Source document:
• • •

Because the number of potential future game board configurations cannot be calculated even by the fastest computers, the computer's weights cut short the search for moves by doing what you might call summarizing. The program summarizes the likelihood of a success if one were to pursue several moves in a given direction, and then compares that summary to the summary of potential moves to be taken in another direction.
Whereas the state of the board at any moment — the position of pieces, and which pieces remain — might "mean" something to a human chess grandmaster, it's not clear the term "mean" has any meaning for DeepMind's AlphaZero for such a summarizing task.
A similar summarizing task is achieved for the Pluribus program that in 2019 conquered the hardest form of poker, No-limit Texas hold'em. That game is even more complex in that it has hidden information, the players' face down cards, and additional "stochastic" elements of bluffing. But the representation is, again, a summary of likelihoods by each turn.
Even in programs that handle human language, what's in the weights is different from what the casual observer might suppose. GPT-3, the top language program from OpenAI, can produce strikingly human-like output in sentences and paragraphs.
Does the program "know" language? Its weights hold a representation of the likelihood of how individual words and even whole strings of text are found in sequence with other words and strings.
You could call that function of a neural net a summary similar to AlphaGo or Pluribus, given that the problem is rather like chess or poker. But the possible states to be represented as connections in the neural net are not just vast, they are infinite given the infinite composability of language.
On the other hand, given that the output of a language program such as GPT-3, a sentence, is a fuzzy answer rather than a discrete score, the "right answer" is somewhat less demanding than the win, lose or draw of chess or poker. You could also call this function of GPT-3 and similar programs an "indexing" or an "inventory" of things in their weights.

• • •

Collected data
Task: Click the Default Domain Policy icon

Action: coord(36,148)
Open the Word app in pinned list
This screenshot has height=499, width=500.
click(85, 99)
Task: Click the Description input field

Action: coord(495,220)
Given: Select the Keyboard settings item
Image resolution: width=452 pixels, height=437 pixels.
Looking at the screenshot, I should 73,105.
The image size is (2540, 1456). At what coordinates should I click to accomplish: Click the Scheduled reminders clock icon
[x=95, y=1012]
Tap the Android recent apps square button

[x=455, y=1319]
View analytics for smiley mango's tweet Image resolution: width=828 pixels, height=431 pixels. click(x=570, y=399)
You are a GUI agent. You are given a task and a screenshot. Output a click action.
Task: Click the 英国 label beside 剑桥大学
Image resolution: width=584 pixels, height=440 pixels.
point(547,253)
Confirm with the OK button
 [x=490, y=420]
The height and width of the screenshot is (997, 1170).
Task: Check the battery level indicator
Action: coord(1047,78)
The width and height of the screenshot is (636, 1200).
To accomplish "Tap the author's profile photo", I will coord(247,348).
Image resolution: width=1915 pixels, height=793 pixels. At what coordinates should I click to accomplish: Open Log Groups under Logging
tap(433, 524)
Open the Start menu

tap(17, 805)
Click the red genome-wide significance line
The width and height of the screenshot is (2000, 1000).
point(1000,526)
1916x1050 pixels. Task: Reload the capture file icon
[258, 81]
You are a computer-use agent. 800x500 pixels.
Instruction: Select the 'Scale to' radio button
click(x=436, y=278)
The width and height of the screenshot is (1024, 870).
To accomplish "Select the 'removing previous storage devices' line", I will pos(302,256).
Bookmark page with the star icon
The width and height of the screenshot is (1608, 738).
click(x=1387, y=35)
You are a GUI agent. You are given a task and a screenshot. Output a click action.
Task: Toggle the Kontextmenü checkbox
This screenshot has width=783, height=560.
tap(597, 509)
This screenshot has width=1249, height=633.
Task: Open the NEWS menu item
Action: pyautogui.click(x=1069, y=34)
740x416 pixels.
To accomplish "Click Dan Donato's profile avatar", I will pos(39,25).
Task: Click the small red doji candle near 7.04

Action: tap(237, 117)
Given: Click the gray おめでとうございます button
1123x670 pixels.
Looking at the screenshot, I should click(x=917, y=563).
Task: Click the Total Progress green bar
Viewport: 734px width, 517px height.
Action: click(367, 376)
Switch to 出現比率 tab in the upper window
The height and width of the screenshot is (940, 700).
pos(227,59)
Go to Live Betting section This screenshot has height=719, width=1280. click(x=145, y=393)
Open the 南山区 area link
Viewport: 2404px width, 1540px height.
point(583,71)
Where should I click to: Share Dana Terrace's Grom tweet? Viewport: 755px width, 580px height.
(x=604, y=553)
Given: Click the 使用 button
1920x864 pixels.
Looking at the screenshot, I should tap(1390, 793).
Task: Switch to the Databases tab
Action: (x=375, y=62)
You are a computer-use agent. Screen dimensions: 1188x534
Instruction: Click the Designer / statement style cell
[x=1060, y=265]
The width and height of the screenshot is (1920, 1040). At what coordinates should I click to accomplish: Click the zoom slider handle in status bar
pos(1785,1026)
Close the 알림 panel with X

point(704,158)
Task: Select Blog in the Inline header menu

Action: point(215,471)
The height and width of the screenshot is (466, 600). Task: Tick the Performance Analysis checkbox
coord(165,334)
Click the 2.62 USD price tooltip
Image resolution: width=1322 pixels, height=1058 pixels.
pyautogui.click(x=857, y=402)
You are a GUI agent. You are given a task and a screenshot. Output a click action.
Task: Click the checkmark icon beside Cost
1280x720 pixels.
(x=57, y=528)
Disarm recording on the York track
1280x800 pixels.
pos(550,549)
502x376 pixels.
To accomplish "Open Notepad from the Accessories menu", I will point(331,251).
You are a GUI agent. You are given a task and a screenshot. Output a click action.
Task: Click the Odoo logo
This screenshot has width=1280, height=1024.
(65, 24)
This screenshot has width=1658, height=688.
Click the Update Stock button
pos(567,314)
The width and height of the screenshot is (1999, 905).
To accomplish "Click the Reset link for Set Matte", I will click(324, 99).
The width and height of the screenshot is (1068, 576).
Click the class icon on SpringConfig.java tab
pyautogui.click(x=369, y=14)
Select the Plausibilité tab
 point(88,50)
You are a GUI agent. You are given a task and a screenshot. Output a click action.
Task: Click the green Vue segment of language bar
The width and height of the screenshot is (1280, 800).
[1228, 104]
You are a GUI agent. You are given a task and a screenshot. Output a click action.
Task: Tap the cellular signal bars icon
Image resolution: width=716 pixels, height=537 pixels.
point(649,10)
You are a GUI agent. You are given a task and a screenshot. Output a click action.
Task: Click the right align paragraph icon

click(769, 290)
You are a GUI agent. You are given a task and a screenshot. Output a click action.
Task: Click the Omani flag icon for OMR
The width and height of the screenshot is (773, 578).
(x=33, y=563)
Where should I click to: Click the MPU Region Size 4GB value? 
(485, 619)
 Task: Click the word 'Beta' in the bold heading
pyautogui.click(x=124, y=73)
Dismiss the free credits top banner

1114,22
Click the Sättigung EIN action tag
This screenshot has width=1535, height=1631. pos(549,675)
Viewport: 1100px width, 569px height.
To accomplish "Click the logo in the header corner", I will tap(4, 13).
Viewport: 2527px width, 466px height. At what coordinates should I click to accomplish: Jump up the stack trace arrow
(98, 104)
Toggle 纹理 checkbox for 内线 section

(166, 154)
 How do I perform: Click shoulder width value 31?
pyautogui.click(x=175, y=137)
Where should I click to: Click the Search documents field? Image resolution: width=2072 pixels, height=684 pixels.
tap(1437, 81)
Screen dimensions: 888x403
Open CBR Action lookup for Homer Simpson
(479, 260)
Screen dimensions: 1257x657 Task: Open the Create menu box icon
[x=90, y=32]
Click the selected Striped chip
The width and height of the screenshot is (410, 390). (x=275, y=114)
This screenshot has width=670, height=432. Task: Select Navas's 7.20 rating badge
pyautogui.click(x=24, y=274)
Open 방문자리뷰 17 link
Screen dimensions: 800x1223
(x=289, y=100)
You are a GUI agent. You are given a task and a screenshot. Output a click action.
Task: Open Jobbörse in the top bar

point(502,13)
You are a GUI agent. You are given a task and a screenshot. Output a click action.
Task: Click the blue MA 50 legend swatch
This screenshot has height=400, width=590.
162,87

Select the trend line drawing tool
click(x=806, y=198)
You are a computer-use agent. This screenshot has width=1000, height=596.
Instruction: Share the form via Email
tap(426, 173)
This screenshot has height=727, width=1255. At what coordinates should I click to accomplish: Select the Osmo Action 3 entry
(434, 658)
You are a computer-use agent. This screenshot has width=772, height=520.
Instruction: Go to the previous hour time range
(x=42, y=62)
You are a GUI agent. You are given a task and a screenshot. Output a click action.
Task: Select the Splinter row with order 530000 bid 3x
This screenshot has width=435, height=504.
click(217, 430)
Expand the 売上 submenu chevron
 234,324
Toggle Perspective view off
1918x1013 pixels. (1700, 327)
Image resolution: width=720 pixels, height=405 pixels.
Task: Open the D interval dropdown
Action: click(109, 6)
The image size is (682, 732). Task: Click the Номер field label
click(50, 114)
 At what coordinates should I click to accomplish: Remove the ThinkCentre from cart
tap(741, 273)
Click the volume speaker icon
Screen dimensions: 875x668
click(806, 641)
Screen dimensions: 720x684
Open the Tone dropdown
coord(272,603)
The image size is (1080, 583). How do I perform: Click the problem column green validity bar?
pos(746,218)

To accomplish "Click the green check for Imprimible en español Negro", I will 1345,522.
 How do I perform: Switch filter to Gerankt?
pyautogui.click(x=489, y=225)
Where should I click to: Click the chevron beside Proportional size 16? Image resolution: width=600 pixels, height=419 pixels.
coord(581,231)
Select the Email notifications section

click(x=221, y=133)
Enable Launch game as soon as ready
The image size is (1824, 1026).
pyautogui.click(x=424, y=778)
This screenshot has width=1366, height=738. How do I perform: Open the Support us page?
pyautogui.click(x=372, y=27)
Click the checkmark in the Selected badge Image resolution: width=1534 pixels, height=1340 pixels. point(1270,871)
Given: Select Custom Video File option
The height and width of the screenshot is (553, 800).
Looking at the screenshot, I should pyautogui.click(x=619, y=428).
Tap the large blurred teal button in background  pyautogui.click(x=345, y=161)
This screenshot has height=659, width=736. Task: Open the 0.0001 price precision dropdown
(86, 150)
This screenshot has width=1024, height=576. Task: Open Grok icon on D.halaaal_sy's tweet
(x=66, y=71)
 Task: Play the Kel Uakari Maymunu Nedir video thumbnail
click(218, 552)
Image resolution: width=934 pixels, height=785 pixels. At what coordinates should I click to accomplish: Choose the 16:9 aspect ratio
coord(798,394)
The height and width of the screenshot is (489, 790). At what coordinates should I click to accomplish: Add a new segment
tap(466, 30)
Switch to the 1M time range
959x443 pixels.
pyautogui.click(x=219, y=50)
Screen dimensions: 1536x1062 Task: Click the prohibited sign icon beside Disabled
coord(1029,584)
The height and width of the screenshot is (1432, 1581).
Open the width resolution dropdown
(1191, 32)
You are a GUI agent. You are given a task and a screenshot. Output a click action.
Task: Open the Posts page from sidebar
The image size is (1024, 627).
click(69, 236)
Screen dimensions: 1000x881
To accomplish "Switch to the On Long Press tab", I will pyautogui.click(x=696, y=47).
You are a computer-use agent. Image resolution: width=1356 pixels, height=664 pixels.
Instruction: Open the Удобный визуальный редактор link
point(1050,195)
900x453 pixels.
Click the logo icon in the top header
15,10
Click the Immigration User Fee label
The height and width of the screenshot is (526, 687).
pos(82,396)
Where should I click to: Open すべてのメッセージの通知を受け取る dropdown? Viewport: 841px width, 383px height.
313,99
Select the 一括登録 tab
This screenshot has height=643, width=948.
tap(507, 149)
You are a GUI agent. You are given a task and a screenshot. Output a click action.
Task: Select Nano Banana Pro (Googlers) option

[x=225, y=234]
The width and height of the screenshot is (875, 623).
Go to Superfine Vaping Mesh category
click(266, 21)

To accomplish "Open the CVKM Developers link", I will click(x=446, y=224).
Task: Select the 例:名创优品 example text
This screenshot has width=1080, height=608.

• • •

Tasks to perform:
#1 According to the text on neural network weights, what form of poker did the Pluribus program conquer in 2019?
#2 Please print the part of the text on neural network weights that opens with the words containing "Even in programs" and closes with "composability of language.".

Problem solutions:
#1 No-limit Texas hold'em.

#2
Even in programs that handle human language, what's in the weights is different from what the casual observer might suppose. GPT-3, the top language program from OpenAI, can produce strikingly human-like output in sentences and paragraphs.
Does the program "know" language? Its weights hold a representation of the likelihood of how individual words and even whole strings of text are found in sequence with other words and strings.
You could call that function of a neural net a summary similar to AlphaGo or Pluribus, given that the problem is rather like chess or poker. But the possible states to be represented as connections in the neural net are not just vast, they are infinite given the infinite composability of language.